CONSEGNA A>
Riporta parola per parola il passo del testo sulla sicurezza in Formula 1 compreso tra "2. Monoscocca" e "per ragioni aerodinamiche.", estremi inclusi.

TESTO DELLA PAGINA>
######

Dal lato dell’abbigliamento dei piloti, le differenze rispetto a oggi sono altrettanto marcate. Negli anni ’50 i piloti indossavano semplici caschi e guanti in pelle, e abbigliamento privo di qualunque protezione ignifuga. Basti pensare alla tipica tenuta da gara del pilota argentino degli albori della Formula 1 Juan Manuel Fangio: Polo in cotone, giubbotto da lavoro e pantaloni. Le tute ignifughe non erano ancora previste, e le cinture di sicurezza non facevano parte dell’equipaggiamento standard, venendo introdotte solo su base volontaria verso la fine degli anni ’60. In pista, l’assenza di safety car e di personale addetto alla sicurezza era la norma. In caso di incidente, i piloti dovevano spesso contare solo sulla fortuna e sull’intervento di colleghi o spettatori, in un’epoca in cui ogni gara poteva trasformarsi in tragedia. Andiamo a vedere i cinque passi più importanti per la sicurezza.
1. Abbigliamento dei piloti
Dal 1963 la FIA introduce l’obbligo di indossare le tute antifuoco per porre fine al gran numero di casi in cui i piloti subivano ustioni in gara, concludendo l’era di abbigliamento casual dei piloti per correre in Formula 1. I piloti iniziarono così ad utilizzare le tute ignifughe in Nomex, materiale diventato conosciuto nel motorsport a seguito dell’incontro fra l’astronauta Pete Conrad e il pilota NASCAR Bill Simpson. Tuttavia, il grave incidente di Niki Lauda nel 1976, in cui il pilota riportò gravi ustioni, dimostrò che la nuova tuta non era ancora sufficiente a proteggere i piloti. Con il passare del tempo, l’evoluzione dei tessuti e il miglioramento della tecnica hanno portato a tute ignifughe più traspiranti e resistenti fino a 800 gradi, con un peso per tuta inferiore al chilogrammo. Da notare che i piloti sono obbligati ad indossare biancheria dello stesso materiale delle tute.
2. Monoscocca
Altro elemento fondamentale è la cellula di sopravvivenza in fibra di carbonio. La “monoscocca” è stata introdotta per la prima volta da McLaren nel 1981 con la MP4/1 guidata da John Watson e Andrea de Cesaris. Il pilota siede nella monoscocca composta da 6 mm di fibra di carbonio stratificata con Kevlar, una fibra sintetica resistente al calore, che diventa parte integrante del telaio dato che ad essa sono collegati il motore e la sospensione. Inoltre, è dotata di un sistema che consente al pilota di spruzzare schiuma ignifuga intorno all’abitacolo e al motore. Da sottolineare come la monoscocca fosse stata inventata per ragioni aerodinamiche.

######

DATI FORNITI>
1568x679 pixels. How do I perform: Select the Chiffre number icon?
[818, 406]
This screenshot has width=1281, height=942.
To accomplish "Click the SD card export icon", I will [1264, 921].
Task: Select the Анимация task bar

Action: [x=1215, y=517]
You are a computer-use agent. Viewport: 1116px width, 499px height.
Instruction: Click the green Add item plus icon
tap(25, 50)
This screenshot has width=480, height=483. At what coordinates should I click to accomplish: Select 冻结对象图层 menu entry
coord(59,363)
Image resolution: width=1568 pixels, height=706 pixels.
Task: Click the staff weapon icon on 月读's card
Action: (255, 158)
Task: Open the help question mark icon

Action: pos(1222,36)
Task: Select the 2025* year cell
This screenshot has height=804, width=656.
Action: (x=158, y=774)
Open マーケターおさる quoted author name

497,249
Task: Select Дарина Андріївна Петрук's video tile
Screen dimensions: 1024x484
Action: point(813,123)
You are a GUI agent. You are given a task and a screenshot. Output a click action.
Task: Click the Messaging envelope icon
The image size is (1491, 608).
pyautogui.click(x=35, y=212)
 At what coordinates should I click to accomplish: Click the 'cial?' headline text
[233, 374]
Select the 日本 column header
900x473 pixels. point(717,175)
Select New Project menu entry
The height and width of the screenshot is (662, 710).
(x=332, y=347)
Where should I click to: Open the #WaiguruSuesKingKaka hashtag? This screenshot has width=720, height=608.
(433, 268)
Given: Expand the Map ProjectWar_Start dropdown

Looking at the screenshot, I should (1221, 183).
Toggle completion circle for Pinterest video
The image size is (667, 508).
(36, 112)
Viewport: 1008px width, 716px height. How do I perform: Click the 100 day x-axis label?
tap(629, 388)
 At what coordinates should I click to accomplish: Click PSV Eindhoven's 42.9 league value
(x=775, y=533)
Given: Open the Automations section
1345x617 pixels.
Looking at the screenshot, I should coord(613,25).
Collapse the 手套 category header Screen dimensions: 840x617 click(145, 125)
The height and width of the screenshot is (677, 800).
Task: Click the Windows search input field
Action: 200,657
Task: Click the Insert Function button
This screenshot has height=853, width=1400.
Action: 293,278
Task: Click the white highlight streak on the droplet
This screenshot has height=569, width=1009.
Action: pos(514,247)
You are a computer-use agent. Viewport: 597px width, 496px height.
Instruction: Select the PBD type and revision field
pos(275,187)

######

CONSEGNA B>
Trasforma in un elenco JSON di stringhe solo le righe dei dati comprese tra quella che contiene "Given: Open the Automations section" e quella che contiene "Action: pos(514,247)", entrambe incluse, con una stringa per riga e senza le righe vuote.

RISULTATO ESERCIZIO A>
2. Monoscocca
Altro elemento fondamentale è la cellula di sopravvivenza in fibra di carbonio. La “monoscocca” è stata introdotta per la prima volta da McLaren nel 1981 con la MP4/1 guidata da John Watson e Andrea de Cesaris. Il pilota siede nella monoscocca composta da 6 mm di fibra di carbonio stratificata con Kevlar, una fibra sintetica resistente al calore, che diventa parte integrante del telaio dato che ad essa sono collegati il motore e la sospensione. Inoltre, è dotata di un sistema che consente al pilota di spruzzare schiuma ignifuga intorno all’abitacolo e al motore. Da sottolineare come la monoscocca fosse stata inventata per ragioni aerodinamiche.

RISULTATO ESERCIZIO B>
[
  "Given: Open the Automations section",
  "1345x617 pixels.",
  "Looking at the screenshot, I should coord(613,25).",
  "Collapse the 手套 category header Screen dimensions: 840x617 click(145, 125)",
  "The height and width of the screenshot is (677, 800).",
  "Task: Click the Windows search input field",
  "Action: 200,657",
  "Task: Click the Insert Function button",
  "This screenshot has height=853, width=1400.",
  "Action: 293,278",
  "Task: Click the white highlight streak on the droplet",
  "This screenshot has height=569, width=1009.",
  "Action: pos(514,247)"
]